##### DATASET CONTENT
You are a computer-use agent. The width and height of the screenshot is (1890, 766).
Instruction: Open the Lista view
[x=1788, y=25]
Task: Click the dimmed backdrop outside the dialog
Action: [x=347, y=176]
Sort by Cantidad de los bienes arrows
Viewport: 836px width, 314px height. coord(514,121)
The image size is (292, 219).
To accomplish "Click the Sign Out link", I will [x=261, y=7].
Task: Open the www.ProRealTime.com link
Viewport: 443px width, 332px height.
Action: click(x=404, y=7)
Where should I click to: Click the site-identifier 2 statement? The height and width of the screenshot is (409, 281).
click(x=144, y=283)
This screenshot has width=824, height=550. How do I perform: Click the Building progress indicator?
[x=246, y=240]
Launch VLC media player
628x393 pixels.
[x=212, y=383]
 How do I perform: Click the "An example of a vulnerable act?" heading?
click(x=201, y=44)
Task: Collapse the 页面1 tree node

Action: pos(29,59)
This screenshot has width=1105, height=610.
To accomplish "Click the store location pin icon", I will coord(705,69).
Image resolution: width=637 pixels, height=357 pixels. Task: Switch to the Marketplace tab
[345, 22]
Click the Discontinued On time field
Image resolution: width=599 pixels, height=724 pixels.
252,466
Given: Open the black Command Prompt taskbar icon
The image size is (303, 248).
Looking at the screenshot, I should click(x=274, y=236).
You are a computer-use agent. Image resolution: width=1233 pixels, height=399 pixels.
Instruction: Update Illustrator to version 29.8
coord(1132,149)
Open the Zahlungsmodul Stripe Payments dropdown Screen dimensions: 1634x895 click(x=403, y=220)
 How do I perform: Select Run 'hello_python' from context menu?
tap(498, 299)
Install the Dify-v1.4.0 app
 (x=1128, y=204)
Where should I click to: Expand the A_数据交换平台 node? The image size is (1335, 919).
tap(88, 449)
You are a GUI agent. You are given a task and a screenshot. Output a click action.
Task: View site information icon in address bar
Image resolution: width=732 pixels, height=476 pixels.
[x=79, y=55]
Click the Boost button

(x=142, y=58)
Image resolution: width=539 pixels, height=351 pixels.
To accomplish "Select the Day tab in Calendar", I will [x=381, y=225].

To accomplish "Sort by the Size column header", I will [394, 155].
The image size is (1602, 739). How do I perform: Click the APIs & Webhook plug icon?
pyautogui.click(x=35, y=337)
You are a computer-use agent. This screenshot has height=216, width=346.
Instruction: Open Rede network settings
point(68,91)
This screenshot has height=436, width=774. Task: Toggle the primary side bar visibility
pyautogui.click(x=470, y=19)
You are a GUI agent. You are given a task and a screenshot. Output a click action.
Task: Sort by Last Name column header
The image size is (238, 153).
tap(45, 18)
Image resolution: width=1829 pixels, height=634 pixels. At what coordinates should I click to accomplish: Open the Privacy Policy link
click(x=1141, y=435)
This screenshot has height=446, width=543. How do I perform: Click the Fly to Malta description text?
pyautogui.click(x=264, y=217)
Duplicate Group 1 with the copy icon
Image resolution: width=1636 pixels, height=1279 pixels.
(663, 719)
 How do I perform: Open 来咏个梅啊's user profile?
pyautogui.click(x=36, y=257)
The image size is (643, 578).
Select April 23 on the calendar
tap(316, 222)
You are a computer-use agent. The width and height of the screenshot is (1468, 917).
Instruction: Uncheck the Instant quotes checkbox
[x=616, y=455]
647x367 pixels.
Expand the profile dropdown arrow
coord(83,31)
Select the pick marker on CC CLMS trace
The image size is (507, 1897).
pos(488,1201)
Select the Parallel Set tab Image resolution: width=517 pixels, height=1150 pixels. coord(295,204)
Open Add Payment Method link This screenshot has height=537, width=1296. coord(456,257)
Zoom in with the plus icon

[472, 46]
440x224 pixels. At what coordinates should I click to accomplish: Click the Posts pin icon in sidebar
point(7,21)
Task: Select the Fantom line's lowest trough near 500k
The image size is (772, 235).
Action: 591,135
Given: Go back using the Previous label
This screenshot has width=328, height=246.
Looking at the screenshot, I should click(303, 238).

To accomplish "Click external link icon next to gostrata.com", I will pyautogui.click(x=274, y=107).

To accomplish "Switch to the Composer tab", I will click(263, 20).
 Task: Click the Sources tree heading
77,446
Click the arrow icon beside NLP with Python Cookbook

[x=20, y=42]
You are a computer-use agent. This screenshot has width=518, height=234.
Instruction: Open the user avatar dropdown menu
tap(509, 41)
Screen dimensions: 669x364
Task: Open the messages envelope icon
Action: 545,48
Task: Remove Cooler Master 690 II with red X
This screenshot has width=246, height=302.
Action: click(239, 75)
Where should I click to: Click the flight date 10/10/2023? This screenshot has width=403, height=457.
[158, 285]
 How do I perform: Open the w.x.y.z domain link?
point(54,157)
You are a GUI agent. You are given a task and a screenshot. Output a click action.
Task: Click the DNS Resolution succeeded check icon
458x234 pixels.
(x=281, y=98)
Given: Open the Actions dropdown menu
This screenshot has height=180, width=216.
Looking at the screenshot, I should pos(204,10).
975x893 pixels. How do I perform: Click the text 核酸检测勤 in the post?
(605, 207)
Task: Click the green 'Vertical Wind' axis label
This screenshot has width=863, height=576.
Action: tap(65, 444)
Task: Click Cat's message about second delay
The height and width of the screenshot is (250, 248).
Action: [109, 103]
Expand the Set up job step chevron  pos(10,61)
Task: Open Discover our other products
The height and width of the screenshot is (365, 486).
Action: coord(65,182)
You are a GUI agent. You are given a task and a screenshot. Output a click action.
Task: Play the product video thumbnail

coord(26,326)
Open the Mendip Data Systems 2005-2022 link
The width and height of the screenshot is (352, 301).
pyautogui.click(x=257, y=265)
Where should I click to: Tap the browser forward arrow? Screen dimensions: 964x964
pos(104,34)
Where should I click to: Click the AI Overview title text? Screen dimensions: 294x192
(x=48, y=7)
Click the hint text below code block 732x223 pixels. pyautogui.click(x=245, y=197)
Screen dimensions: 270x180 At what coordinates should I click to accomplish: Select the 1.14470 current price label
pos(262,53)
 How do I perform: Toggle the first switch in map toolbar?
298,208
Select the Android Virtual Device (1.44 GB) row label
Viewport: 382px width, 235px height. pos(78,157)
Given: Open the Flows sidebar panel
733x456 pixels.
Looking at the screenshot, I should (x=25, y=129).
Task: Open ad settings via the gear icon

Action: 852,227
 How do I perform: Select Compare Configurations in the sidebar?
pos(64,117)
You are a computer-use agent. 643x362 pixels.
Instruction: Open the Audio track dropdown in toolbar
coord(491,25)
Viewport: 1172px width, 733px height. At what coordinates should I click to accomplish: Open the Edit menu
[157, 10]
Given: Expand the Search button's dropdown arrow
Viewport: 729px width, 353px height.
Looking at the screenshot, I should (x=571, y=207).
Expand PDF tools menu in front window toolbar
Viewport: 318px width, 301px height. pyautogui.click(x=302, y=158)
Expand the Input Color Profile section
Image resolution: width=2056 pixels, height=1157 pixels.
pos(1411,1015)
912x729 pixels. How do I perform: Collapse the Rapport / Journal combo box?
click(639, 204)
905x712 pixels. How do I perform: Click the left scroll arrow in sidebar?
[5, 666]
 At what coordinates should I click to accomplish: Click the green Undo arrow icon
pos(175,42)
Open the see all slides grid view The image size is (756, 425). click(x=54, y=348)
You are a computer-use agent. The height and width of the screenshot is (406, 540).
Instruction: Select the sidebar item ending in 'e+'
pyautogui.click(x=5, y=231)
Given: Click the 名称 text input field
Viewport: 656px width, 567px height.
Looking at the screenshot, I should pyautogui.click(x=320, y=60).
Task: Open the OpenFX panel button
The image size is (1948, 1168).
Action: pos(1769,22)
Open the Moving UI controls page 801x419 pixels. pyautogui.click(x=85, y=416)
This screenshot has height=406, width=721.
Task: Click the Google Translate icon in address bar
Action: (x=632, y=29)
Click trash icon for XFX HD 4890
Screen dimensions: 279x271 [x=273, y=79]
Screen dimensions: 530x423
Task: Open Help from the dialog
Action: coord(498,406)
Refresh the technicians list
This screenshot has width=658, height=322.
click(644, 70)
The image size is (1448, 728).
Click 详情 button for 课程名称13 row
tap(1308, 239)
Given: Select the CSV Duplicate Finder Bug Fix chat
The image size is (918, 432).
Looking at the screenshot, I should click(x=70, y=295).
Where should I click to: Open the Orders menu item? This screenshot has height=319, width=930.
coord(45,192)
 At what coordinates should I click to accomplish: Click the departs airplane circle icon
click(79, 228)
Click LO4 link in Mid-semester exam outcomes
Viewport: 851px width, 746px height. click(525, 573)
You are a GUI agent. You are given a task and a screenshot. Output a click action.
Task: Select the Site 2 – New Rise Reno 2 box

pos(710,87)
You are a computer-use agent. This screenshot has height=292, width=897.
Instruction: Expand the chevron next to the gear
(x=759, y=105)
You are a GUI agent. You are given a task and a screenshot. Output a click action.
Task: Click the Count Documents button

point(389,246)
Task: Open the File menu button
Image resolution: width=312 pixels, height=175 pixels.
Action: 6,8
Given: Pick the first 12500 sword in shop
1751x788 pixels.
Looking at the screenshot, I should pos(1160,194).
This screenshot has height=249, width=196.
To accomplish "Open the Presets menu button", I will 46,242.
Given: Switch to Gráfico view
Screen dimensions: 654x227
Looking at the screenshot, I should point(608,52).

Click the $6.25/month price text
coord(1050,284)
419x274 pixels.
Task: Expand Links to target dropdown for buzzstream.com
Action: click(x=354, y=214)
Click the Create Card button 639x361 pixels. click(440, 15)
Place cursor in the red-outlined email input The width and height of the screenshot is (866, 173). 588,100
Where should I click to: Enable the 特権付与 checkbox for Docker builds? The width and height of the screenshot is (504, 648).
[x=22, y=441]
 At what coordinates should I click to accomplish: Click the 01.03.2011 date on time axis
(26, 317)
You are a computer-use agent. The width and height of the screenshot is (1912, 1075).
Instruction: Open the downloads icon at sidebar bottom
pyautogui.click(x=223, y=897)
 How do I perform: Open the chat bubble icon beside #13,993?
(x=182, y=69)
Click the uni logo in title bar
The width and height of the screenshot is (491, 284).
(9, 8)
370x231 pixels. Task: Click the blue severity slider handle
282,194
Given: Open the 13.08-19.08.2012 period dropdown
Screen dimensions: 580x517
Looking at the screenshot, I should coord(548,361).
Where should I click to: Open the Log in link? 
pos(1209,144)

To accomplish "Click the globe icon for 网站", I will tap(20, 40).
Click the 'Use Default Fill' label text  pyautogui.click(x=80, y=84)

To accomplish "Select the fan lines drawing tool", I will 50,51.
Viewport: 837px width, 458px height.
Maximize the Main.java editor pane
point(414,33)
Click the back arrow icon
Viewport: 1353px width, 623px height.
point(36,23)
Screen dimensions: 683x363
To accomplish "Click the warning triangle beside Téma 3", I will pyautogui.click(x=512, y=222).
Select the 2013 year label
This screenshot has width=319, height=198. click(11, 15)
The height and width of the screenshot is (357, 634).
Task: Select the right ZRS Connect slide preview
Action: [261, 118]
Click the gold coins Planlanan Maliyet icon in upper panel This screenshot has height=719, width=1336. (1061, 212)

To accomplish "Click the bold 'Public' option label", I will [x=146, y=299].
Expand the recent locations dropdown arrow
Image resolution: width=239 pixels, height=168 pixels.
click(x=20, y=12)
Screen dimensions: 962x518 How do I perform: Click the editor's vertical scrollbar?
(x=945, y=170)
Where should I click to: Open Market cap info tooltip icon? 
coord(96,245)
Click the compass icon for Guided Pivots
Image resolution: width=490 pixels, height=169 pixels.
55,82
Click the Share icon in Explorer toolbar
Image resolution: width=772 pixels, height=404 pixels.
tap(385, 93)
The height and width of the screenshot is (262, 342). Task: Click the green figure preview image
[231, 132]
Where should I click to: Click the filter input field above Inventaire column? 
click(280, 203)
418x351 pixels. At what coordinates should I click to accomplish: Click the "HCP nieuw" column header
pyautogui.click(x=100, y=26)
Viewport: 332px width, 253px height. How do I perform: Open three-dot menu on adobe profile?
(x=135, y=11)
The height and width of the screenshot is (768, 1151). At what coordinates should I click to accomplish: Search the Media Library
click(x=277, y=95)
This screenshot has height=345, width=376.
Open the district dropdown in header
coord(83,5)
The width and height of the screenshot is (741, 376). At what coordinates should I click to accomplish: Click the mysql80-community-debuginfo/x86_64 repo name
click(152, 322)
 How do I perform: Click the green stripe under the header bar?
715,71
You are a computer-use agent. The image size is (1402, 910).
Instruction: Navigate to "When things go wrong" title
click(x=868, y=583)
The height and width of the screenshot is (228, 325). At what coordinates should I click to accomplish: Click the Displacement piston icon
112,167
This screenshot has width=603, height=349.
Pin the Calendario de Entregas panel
##########
Find every line in the records above that contains the word "preview", and copy each of those lines.

Task: Select the right ZRS Connect slide preview
The height and width of the screenshot is (262, 342). Task: Click the green figure preview image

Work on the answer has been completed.